Witches Descent is an unusual race, held in Blatten, around 90 minutes drive south from Zürich. The legend is that there was once a witch who lived on the Belalp and nowadays, participants dress up and ski down the slopes with their broomsticks.
For those who don't fancy the outfit, the area offers a variety of snowy trails, mainly aimed at the intermediate skier. Luxury hotels are in short supply within the ski resort, but for a weekend, we're sure you can rough it. Alternatively, why not stay in luxury at the Park Hyatt Zurich and just take a day trip to see a host of witches hurtling down the mountain-side?
On the third Monday of April, Zürich celebrates the Burning of the Böögg festival, celebrating the end of Winter. The Böögg, which comes from the word bogey (like bogeyman) takes the shape of a snowman, stuffed with explosives. The festival celebrates the medieval start of the summer working season, when hours were regulated and some daylight hours were left for enjoyment after the end of work at 6 pm. The 13th April is set for 2015, so pray for a quick explosion of the head as this traditionally signifies a warm sunny summer, whereas a slow burn suggests a cold and rainy season. A number of allied activities take place, including processions and feasts.
Zürich itself is a pretty city, surrounded by mountains and with the clear waters of the lake providing a cool break from the summer sun. Stay at the Park Hyatt for design-inspired interiors and perfect service.
The first of August each year commemorates the formation of Switzerland, when three alpine cantons signed a confederation agreement in 1291. A public holiday throughout the country (most public holidays are canton-specific) the Swiss celebrate with parades, flying the flag, firework displays and rifle shooting competitions. From the illuminated 25 m Rhine falls near Schaffhausen, to the large parade through Zurich or the activities at Rütli Meadow above Lake Lucerne, where the original treaty was signed, this is a colourful time to enjoy the sun and celebrate the Confederation of Switzerland. Our pick? Book a room at Les Trois Rois in Basel for the perfect view of a spectacular fireworks display.

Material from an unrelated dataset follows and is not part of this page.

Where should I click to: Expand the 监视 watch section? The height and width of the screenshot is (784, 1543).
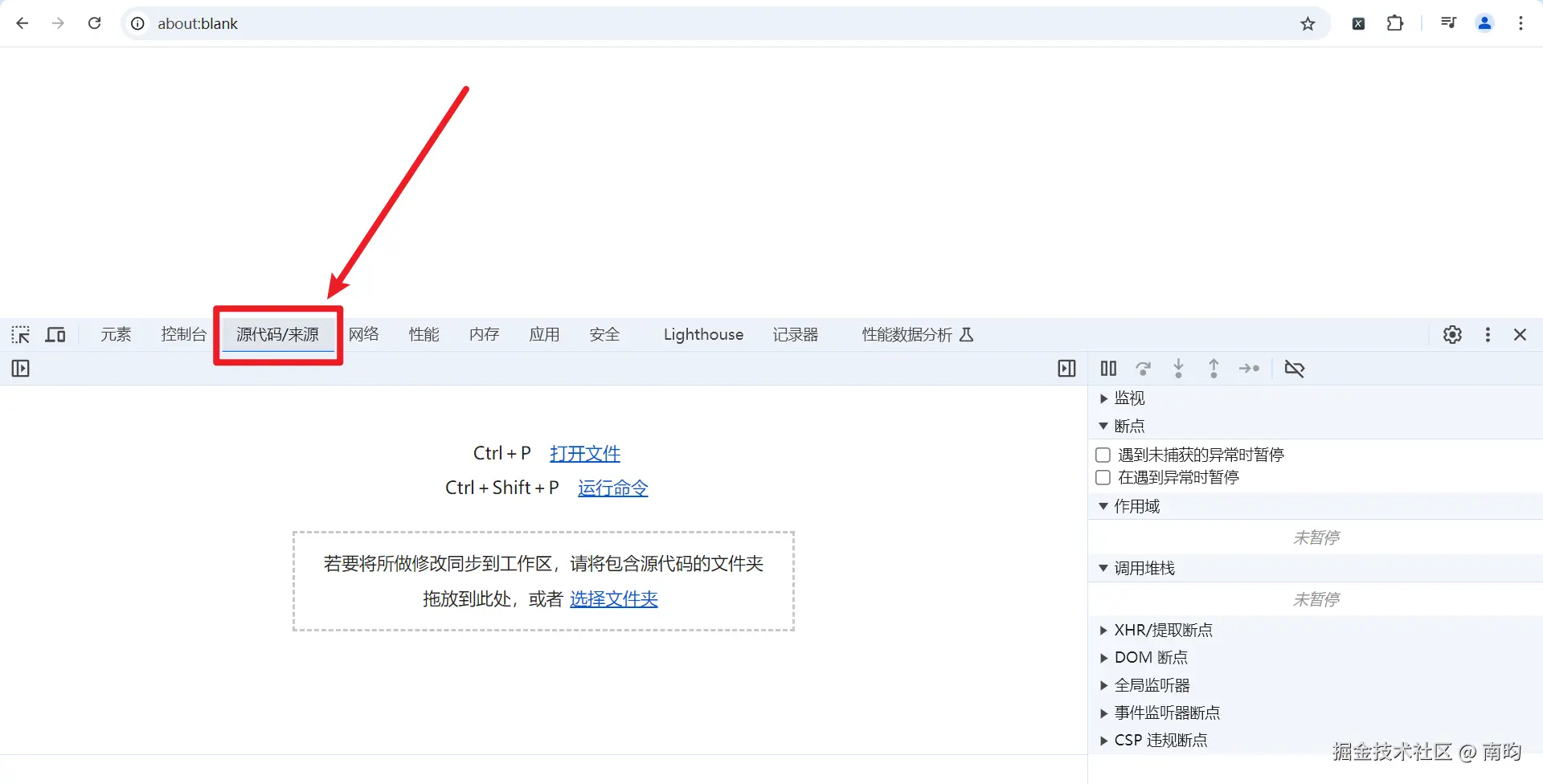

Note that if you are visiting Switzerland at this time, shops and restaurants may not be open (similarly to normal Sundays) so plan accordingly.
Fasnacht is the largest carnival in Switzerland and is said to be the only Protestant carnival in the world. It takes place each year in February or March (the exact date is the week after Ash Wednesday, so it starts on 23rd February in 2015). The event lasts for 72 hours, starting at 4 am on the Monday (many bars and restaurants in the old town are open throughout). With around 18000 carnival participants, Fasnacht offers a real feast for the senses - colourful parades of costumed Fasnächtler circle the city (one route clockwise, one route anti-clockwise) throwing confetti and handing out sweets. Brass bands add to the atmosphere and there are plenty of opportunities to taste the local delicacies.
In Basel, the only luxury option is Les Trois Rois. However, if your budget doesn't run to this, the Pullman is a solid choice.
Held on the second of May, the wine festival in the Montreux Riviera showcases the wines made locally. A number of local hotels offer discounts for those attending the festival (our pick would be the Relais and Chateau Grand Hotel du Lac Vevey) or you can travel in by train.
Fixed price tastings mean you can try a large number of wines, including those from the vineyard in Lavaux, a UNESCO World Heritage site. For gourmandes, the 80 CHF package includes a small bottle of Pot Vaudois 1822 wine, lunch with local specialties (such as Vaud sausage, spit-roast beef and Rougemont cheese) and a commemorative glass. Eating and drinking aren't the only activities during the festival - also on offer is a helicopter flight to see the vineyards from above (great value at just 50 CHF per adult) or a fun and educational opportunity to try bottling the old-fashioned way.
As in Germany, Christmas markets are a big deal in Switzerland. The largest is in Basel, where multiple sites offer Raclette, Glühwein and locally made trinkets and Christmas decorations. Alternatively, head to Montreux and visit the market on the banks of Lake Geneva, surrounded by beautiful mountain views.
The capital Bern and Zürich both offer Weihnachtsmärkte, the latter accompanied by the sound of advent concerts. Lucerne also has a different flavour in December, with 70 stands featuring artists demonstrating their skills and plenty of gifts available for all. The markets are different to those in Germany, and well worth a visit.